**SOURCE PASSAGE:**
▼▼▼
Uruguay tries to steal the show as a South American film hub
Trunks of palm trees in the central square of Uruguay’s capital have been covered in neon-green cloth so that special effects can be added to a science-fiction series starring Keanu Reeves. At the racecourse across town, Berlin’s 1936 Olympic Games stadium has been recreated for a Chilean television drama.
The scenes are part of Uruguay’s effort to become an audiovisual hub in Latin America by tempting foreign production companies with an increasing amount of tax credits for shooting on location.
Tax breaks introduced in 2019 have helped to lure producers, offering projects worth between $300,000 and $4mn a rebate of up to 25 per cent, capped at $700,000 per production, with a sliding scale for films with larger budgets.
This year the government is expected to set aside $12mn for the rebate, up from $4mn earmarked in 2019. During the pandemic, Uruguay offered production teams daily Covid-19 tests and had flexible entry requirements, capturing demand when many destinations were closed to filmmakers.
Time dedicated to shooting films and television series has more than tripled over the past three years, from around 24 weeks in 2019 to 80 last year, according to data compiled by Musitelli Film and Digital, a Uruguayan firm that rents broadcasting equipment. A single production can take anywhere from four to 16 weeks to film. Before 2019, the number of weeks dedicated to filming in Uruguay rarely surpassed 20 on average.
▲▲▲
**EXTRACTED DATA:**
▼▼▼
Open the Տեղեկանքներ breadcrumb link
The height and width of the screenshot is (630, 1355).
▲▲▲
▼▼▼
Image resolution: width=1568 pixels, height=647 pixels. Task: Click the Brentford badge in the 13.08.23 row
▲▲▲
**EXERCISE A:** According to the article on Uruguay as a film hub, how much money is the government expected to set aside for the rebate this year?
**EXERCISE B:** Continue the article on Uruguay as a film hub, starting after its last sentence.

**RESPONSE BOX A:** $12mn

**RESPONSE BOX B:**
“This is a big moment for us,” Ernesto Musitelli, the company’s founder, said from one of two film studios he owns in the capital Montevideo. “Importantly the trend is continuing in 2023, with projects already in the pipeline.”
Musitelli, 51, began renting cameras in the late 1990s, mainly to regional advertising agencies and aspiring Uruguayan filmmakers. Today his parent company, Reducto, offers studio and post-production services, and his clients include Amazon Prime, Disney, HBO and Netflix.
Fundamental to the sector’s recent growth is the flexible and “open attitude” of the Uruguayan government, Musitelli said, when international streaming platforms are looking for more attractive and more affordable locations.
To help ease state bureaucracy over issues such as filming permits and hiring local talent, the government this month also established a new audiovisual agency, bringing different bodies and the private sector together under one umbrella.
“Our vision as a government was to adapt quickly and respond to demand for something entirely new,” said Mariana Wainstein, Uruguay’s national director of culture who is supervising the establishment of the new Cinema and Audiovisual Agency (ACAU). “There’s now a need for one coherent point of contact for those interested in coming to Uruguay and those working locally. This agency gives us stability.”
The launch of the audiovisual agency is part of a broader business strategy in Uruguay, whose free trade zones, research institutes, well-educated population and reputation for political and macroeconomic stability have boosted its local tech sector. Microsoft last year selected Montevideo for an innovation hub, alongside Munich and Shanghai.
Geography is also playing its part. Uruguay’s varied landscapes — including gaucho farms and European-style boulevards — plus shorter distances between sets have encouraged big-name producers to consider the nation as a location over neighbouring Argentina or Brazil.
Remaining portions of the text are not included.